Recensione
Kiki consegne a domicilio
8.0/10
Parlare di questo lungometraggio per la sottoscritta è molto difficile perché è stato il mio secondo colpo di fulmine nei confronti di un film Ghibli dopo "Ponyo sulla scogliera" e, sempre per la seconda volta, a colpirmi è stata una delle opere di Hayao Miyazaki che i critici nostrani insistono a definire minori. A tali illuminati conoscitori dei disegni animati vorrei ricordare che "Majo no takkyubin" (questo il titolo originale) è stato per l'appunto il primo grande successo di Studio Ghibli, i cui incassi al botteghino spinsero l'azienda ad assumere animatori fissi anziché a cottimo; che dopo ventiquattro anni non ha perso un'oncia della sua bellezza o della sua efficacia, come possono testimoniare frotte di bambini partecipi e entusiasti nelle sale; che senza l'avvento di Kiki i cartoni animati giapponesi sarebbero oggi privi di streghette a cavalcioni di una scopa, di giovani nerd e di adorabili mici neri, in sostanza più tristi e vuoti.
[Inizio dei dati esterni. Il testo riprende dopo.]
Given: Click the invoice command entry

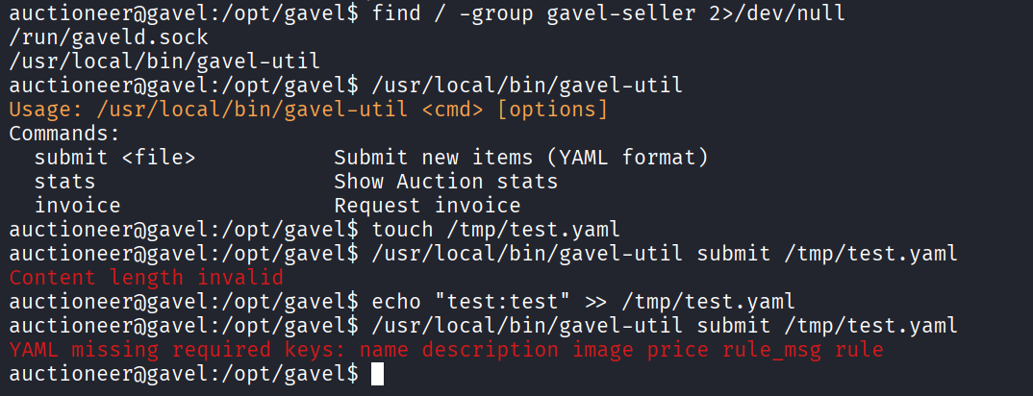Looking at the screenshot, I should pyautogui.click(x=77, y=206).
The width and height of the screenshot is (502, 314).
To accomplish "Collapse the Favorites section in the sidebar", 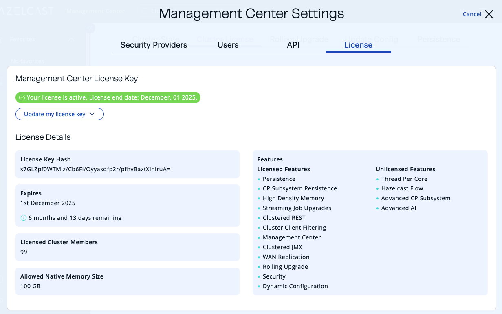I will coord(71,39).
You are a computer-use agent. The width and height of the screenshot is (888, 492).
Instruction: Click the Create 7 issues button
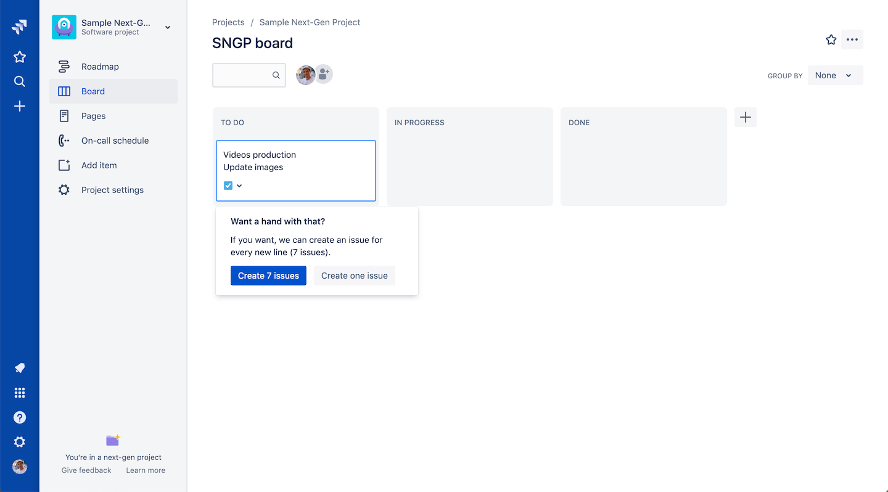point(268,276)
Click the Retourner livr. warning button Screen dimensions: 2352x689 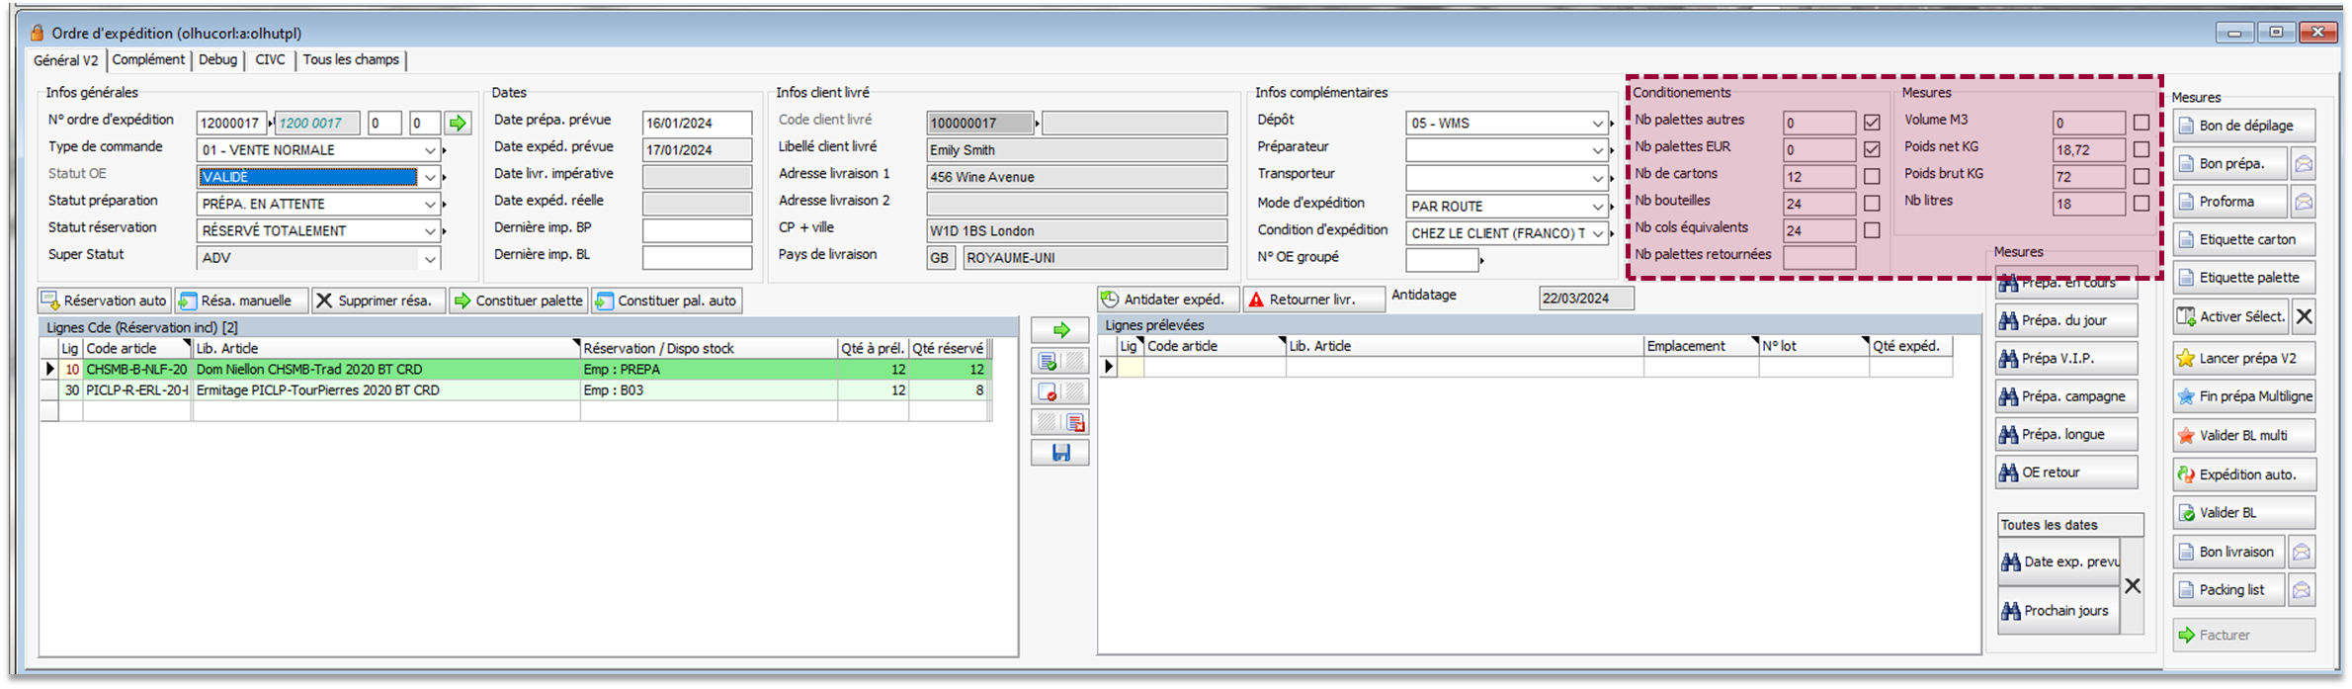click(1313, 300)
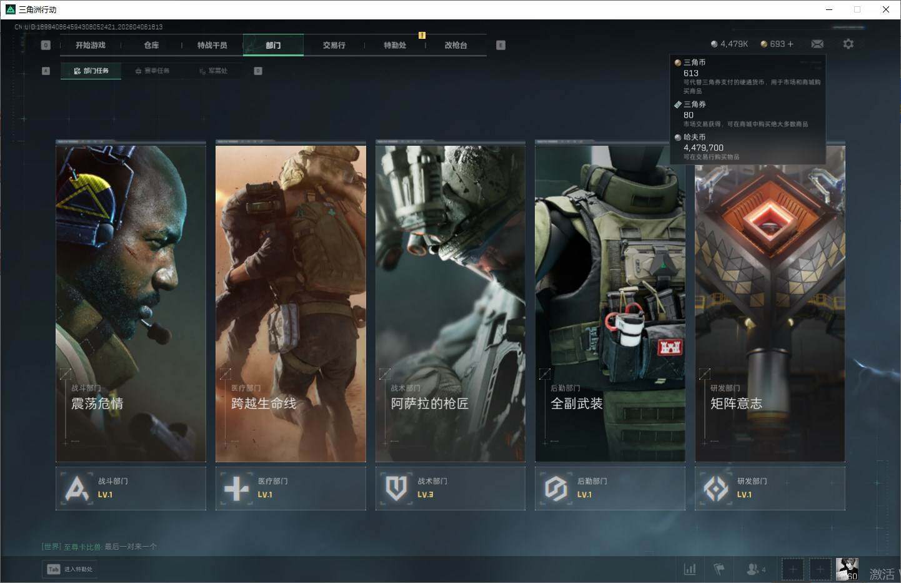Click the empty teammate slot beside the avatar
This screenshot has width=901, height=583.
tap(820, 569)
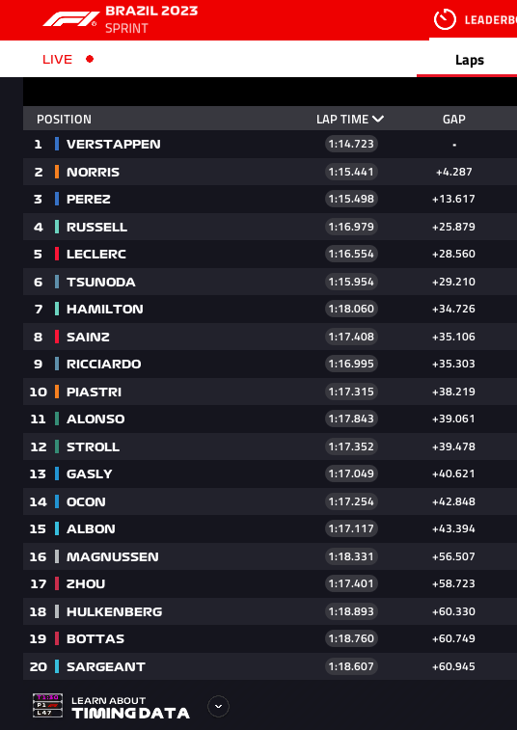The width and height of the screenshot is (517, 730).
Task: Open the Leaderboard tab
Action: [x=490, y=20]
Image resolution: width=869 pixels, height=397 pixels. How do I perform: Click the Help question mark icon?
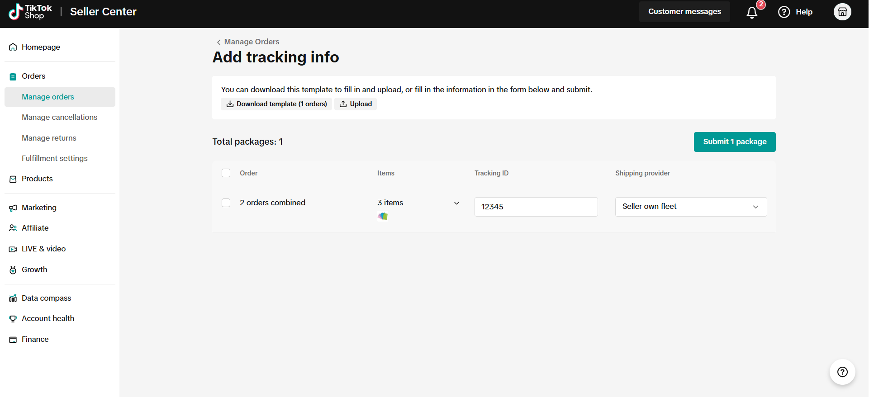[x=784, y=12]
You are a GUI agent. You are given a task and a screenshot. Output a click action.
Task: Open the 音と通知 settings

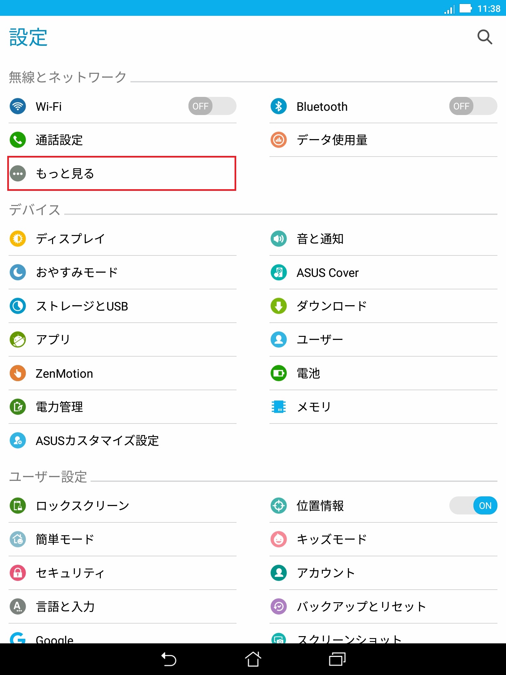tap(383, 239)
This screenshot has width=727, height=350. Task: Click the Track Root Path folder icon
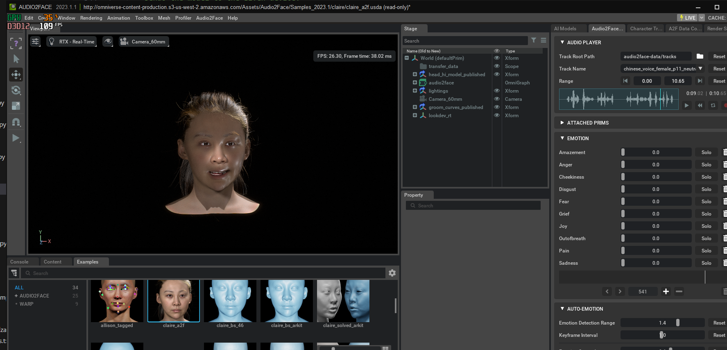700,57
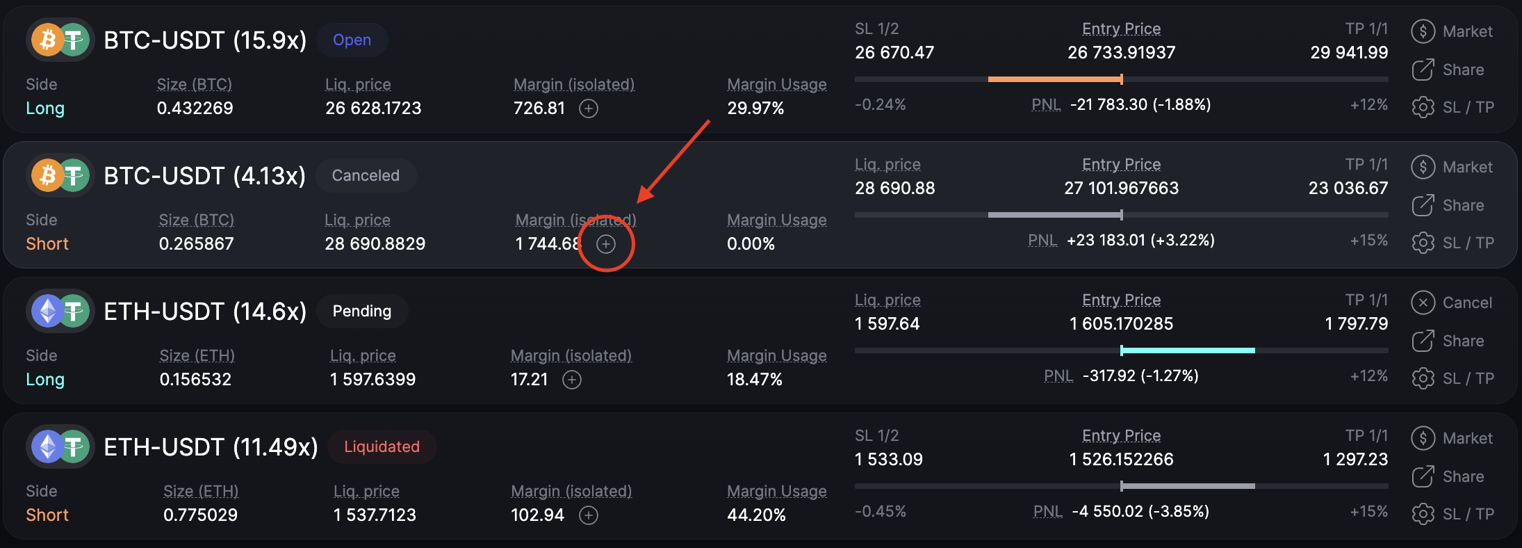Open SL / TP settings for pending ETH-USDT
1522x548 pixels.
click(1453, 378)
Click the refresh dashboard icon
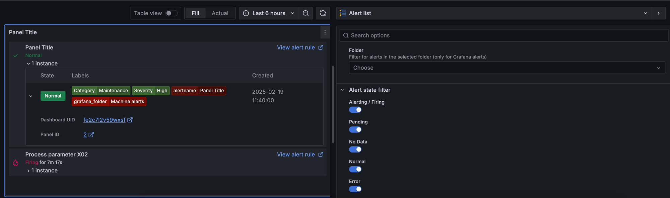 (323, 13)
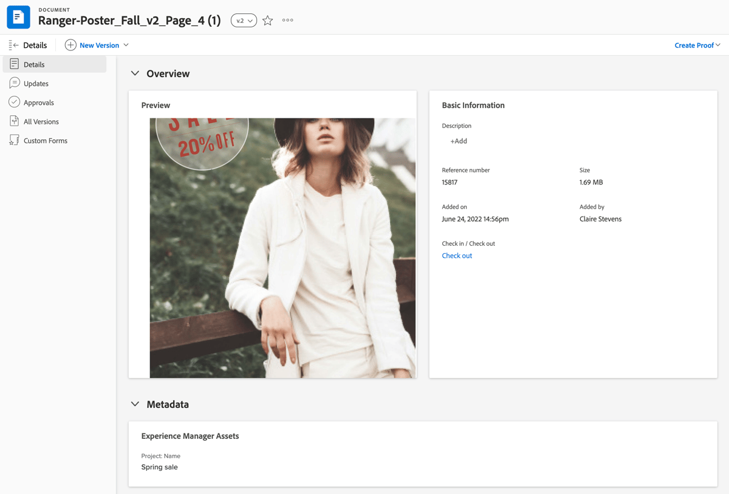Open the Create Proof dropdown
The height and width of the screenshot is (494, 729).
pos(697,44)
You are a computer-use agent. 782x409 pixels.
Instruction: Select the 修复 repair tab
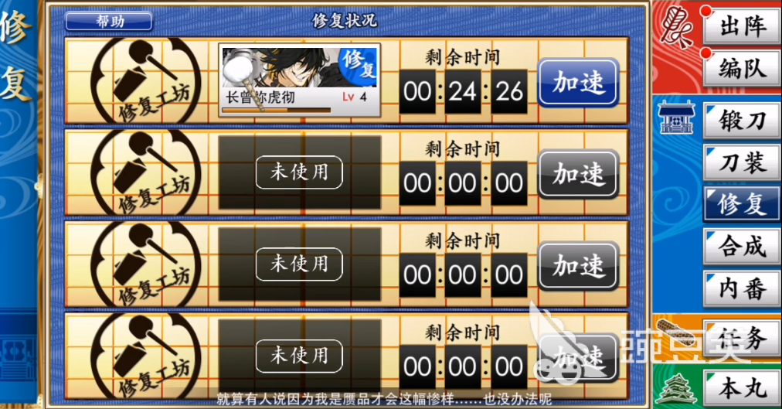[742, 204]
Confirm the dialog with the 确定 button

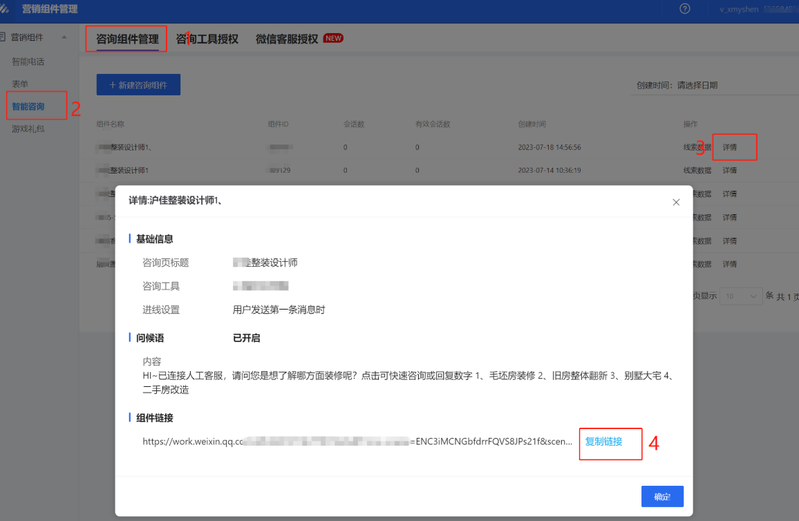click(661, 496)
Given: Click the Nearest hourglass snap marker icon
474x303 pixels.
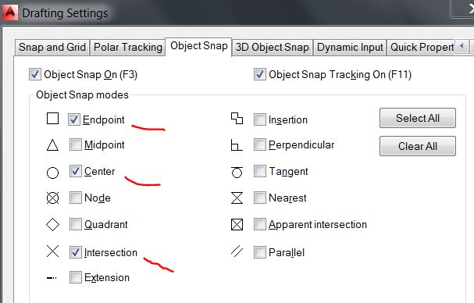Looking at the screenshot, I should click(x=237, y=198).
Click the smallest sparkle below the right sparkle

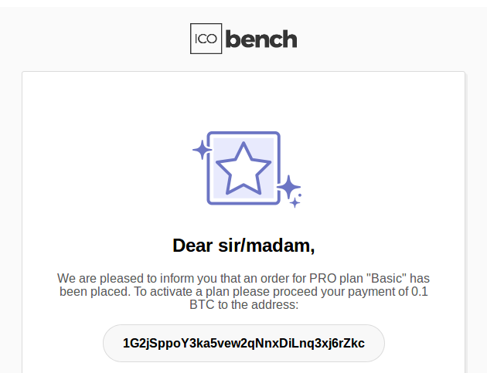coord(295,203)
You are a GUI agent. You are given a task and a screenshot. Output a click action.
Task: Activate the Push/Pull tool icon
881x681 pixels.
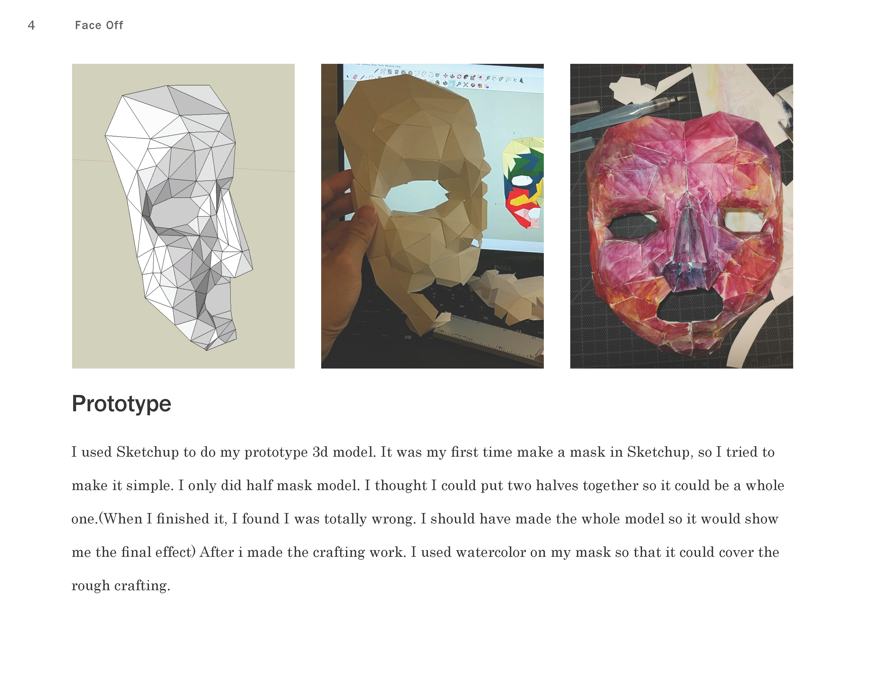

È un titolo che spicca nella filmografia di Hayao Miyazaki, Kiki consegne a domicilio, se si prova a contestualizzarlo: tra l'anacronistico languore di "Il mio vicino Totoro" e il "divertisissement" citazionistico di "Porco Rosso", il regista se ne esce con una storia di formazione pura e cruda, ispirata al romanzo di Eiko Kadono e ambientata negli anni '50. Prende una tredicenne di campagna e la catapulta, con la sola compagnia di un gatto, in una metropoli di matrice europea caotica e pulsante. Poco importa che si tratti di una strega in apprendistato, perché nel mondo che fa da sfondo alla vicenda la magia è una capacità come un'altra per tirare a campare. Ecco un'altra anomalia: il volo, elemento cardine di Miyazaki, pur occupando gran parte della durata del film con eccelse acrobazie, ha valore semantico eccezionale nella produzione dell'autore. Non rappresenta altro che l'unico "valore aggiunto" dell' "animale sociale di nome Kiki", il suo unico talento. Se non sapesse volare la ragazzina non potrebbe fare la conoscenza della signora Osono, trovare una casa, un lavoro e quindi ambientarsi in una città in principio inospitale. Senza la magia non sarebbe in grado di parlare con Jiji, suo unico confidente. E se, con la crescita, dovesse perdere il suo dono innato, che ne sarebbe di lei?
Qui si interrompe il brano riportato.